Ils usent de tout ce qui est en leurs mains pour se renforcer sur le plan commercial. Et comme la balance commerciale de la planète est nulle, ce qui remplit celle des uns vide celle des autres. Or quand on achète plus que l’on ne vend, on s’appauvrit. Certains d’entre nous penseront que le niveau catastrophique de notre balance commerciale (-111 Md€ en 2023) ne sont que des chiffres sur un tableau. Ils auraient bien tort. Nos entreprises seraient plus fortes, l’Etat collecterait davantage d’impôts, nos professeurs seraient mieux rémunérés, nos malades mieux soignés, nos retraites plus confortables si notre balance commerciale se redressait. Christian Harbulot le sait au point qu’il enseigne comment mieux faire.

Comment ?

Commencez par écouter Christian en fin d’épisode : lisez et exigez de vos enfants qu’ils en fassent autant! 

Frédéric Pierucci

L’Ecole de Guerre Economique dont il est question cette semaine fait partie d’un écosystème grandissant. L’IHEDN, l’Institut Choiseul (dont j’ai interviewé son Président Pascal Lorot ici), le CR 451, l’Académie de l’Intelligence Economique, l’IESF, le CDSE, Souveraine Tech, le Medef à certains égards mais insuffisamment, d’autres acteurs encore se demandent comment nous éveiller à la culture de la guerre économique. Un jour, soyons fous, ils nous permettront de passer à l’offensive, ce que font depuis des lustres les pays cités plus hauts. 
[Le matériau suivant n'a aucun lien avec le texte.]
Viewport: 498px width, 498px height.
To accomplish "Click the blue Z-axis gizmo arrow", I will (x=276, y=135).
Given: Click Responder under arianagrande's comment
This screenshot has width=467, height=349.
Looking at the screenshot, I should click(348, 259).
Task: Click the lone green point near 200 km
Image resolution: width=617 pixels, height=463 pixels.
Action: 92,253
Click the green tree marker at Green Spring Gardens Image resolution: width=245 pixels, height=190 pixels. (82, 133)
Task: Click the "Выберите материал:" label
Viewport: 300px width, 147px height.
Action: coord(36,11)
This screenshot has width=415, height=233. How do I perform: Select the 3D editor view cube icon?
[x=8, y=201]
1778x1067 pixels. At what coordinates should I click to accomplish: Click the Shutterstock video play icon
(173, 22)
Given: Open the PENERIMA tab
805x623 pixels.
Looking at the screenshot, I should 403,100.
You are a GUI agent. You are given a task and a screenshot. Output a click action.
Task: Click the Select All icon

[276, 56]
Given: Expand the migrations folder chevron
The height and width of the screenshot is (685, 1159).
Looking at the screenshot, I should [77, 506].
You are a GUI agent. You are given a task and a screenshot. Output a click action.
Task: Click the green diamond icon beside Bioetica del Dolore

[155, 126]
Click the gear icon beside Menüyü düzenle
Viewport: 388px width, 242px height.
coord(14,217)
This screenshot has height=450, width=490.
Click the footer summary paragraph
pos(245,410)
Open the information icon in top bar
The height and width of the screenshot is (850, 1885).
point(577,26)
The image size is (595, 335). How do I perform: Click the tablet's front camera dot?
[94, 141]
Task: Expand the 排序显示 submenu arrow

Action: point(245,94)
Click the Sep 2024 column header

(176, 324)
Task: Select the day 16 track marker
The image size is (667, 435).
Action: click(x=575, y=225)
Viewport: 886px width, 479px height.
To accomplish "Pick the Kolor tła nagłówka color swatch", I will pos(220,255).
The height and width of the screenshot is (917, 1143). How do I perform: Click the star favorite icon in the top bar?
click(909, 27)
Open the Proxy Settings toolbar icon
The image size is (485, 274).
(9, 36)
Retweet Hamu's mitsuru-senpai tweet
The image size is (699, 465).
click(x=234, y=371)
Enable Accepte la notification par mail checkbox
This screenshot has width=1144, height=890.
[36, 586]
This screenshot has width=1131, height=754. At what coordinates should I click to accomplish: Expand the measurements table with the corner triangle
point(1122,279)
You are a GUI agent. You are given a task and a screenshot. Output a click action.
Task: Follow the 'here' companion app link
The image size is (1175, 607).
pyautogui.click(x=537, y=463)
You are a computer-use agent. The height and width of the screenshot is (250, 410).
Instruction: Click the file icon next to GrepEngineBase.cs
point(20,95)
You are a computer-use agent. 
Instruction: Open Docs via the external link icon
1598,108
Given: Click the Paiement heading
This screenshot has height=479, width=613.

La guerre économique couvre un large spectre de domaines : les dépendances de tous types (clients, fournisseurs, produits, géographies, …), le financement, la monnaie, l’information, la réputation, les relations aux décideurs, la criminalité et bien entendu le droit et la réglementation. 

S’agissant de nos dépendances, saviez-vous que 40% de l’uranium enrichi faisant tourner nos centrales nucléaires provient de Russie et du Kazakhstan ? Imaginez un peu le chef du Kremlin user de cet interrupteur. La nuit serait bien plus noire qu’elle ne l’est déjà. Les Etats-Unis dépendent eux à hauteur de 25% de l’uranium enrichi russe. Ils viennent de voter pour la construction d’installations d’enrichissement afin de se défaire de leur dépendance. De notre côté, Orano vient de valider l’augmentation de nos capacités d’enrichissement sur le site du Tricastin. Notre niveau de dépendance russe et kazakhe diminuera de 10 points en 2028 pour atteindre 30%. Insuffisant ? A vous de vous forger une opinion. 

S’agissant du droit, les Etats-Unis appliquent un droit extraterritorial qui nourrit l’exaspération du monde entier en plus de celle de l’auteur de ces lignes. Ce droit envoie des hommes comme Frédéric Pierucci en prison de haute sécurité pour rien. Son histoire est plus bas. Vous pouvez aussi écouter Arnaud Montebourg vous dire ce qu’il pense de l’itarisation de notre économie dans un autre épisode d’Histoires d’Entreprises ici. La Chine quant à elle ne respecte pas le droit, cela a le mérite d’être plus simple. Droit et guerre font rarement bon ménage. Notre attachement viscéral au premier explique largement notre incapacité à faire la seconde, même quand elle est commerciale.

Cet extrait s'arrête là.